Ou encore lors de sa lecture du livre de Sylvie QUESEMAND ZUCCA : « Chez les professionnels du monde du « social », secret et intimité sont également malmenés, quand ils ne sont pas niés. Le secret professionnel s’adapte, au prix de contorsions délicates, pour devenir « secret partagé ». Celui-ci consiste à permettre à plusieurs interlocuteurs d’échanger des informations sur une personne. Mais les codes de déontologie qui régissent cette notion ne sont pas les mêmes selon qu’on est engagé dans la prévention (les travailleurs sociaux) ou dans le curatif (les soignants). Prenons un exemple : je dis, en tant que soignante, à X, travailleur social, que monsieur P. a fait de la prison avant d’arriver en centre d’hébergement. X, sous le sceau du secret, le répète à Y ; il y a de fortes chances que Y, aussi honnête soit-il, se sente libéré du secret partagé, car il est trop éloigné de ce qui a constitué le nœud ultime du pacte, d’autant plus que ce pacte n’est pas le même.
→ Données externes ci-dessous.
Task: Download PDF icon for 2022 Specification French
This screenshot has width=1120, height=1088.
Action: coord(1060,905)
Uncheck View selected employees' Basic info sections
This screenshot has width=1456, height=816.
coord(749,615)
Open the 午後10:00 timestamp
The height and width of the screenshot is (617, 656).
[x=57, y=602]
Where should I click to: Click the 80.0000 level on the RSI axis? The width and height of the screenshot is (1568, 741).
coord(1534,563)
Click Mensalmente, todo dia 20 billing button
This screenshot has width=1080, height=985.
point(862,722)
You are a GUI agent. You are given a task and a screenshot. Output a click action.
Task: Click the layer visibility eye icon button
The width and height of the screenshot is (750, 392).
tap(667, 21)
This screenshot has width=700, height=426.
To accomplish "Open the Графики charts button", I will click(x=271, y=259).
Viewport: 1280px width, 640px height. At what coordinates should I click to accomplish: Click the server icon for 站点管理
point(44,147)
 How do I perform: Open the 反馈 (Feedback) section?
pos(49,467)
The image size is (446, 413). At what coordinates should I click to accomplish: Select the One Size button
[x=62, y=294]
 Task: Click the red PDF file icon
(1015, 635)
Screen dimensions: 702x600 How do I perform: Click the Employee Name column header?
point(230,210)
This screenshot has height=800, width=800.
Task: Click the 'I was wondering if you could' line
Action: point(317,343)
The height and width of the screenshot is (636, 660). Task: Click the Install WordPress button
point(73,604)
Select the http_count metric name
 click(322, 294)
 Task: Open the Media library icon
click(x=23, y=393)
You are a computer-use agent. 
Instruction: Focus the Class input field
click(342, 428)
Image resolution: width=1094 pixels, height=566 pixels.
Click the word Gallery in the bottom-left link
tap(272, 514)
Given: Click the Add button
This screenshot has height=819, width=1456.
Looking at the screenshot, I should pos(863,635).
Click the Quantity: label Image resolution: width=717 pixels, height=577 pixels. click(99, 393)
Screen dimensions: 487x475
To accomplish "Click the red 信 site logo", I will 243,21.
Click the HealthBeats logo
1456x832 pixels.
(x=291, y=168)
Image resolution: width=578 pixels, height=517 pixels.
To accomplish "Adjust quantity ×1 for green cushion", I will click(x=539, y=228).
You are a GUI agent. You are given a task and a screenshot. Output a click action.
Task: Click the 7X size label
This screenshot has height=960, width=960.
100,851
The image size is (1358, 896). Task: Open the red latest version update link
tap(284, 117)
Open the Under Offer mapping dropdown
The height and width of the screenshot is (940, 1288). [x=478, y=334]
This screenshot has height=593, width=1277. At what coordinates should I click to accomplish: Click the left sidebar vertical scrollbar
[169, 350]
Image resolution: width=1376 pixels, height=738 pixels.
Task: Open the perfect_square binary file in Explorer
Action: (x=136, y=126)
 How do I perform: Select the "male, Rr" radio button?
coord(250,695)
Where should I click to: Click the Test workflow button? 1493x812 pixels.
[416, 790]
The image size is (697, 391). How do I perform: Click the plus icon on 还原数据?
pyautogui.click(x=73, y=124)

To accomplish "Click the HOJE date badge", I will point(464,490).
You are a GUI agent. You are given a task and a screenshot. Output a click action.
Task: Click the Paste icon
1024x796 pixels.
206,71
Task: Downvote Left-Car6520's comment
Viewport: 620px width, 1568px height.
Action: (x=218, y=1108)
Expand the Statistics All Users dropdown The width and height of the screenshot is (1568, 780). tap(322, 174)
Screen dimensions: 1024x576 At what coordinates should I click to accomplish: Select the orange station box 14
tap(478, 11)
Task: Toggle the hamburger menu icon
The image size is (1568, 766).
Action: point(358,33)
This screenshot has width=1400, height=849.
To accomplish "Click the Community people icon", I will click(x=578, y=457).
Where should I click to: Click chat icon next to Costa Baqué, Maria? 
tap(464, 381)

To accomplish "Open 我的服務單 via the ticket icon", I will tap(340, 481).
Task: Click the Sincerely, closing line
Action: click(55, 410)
Tout le monde va donc savoir que monsieur P. a fait de la prison, que celui-ci le veuille ou non. Entre-temps, la vraie question – celle de savoir en quoi pouvait être intéressante la transmission de cette information – a été omise. La transmission est devenue automatique. » QUESEMAND ZUCCA S., (2007), op. cit., p. 110, lue par Mr TABARY lors d’une réunion plénière du CSMP (29 juin 2007).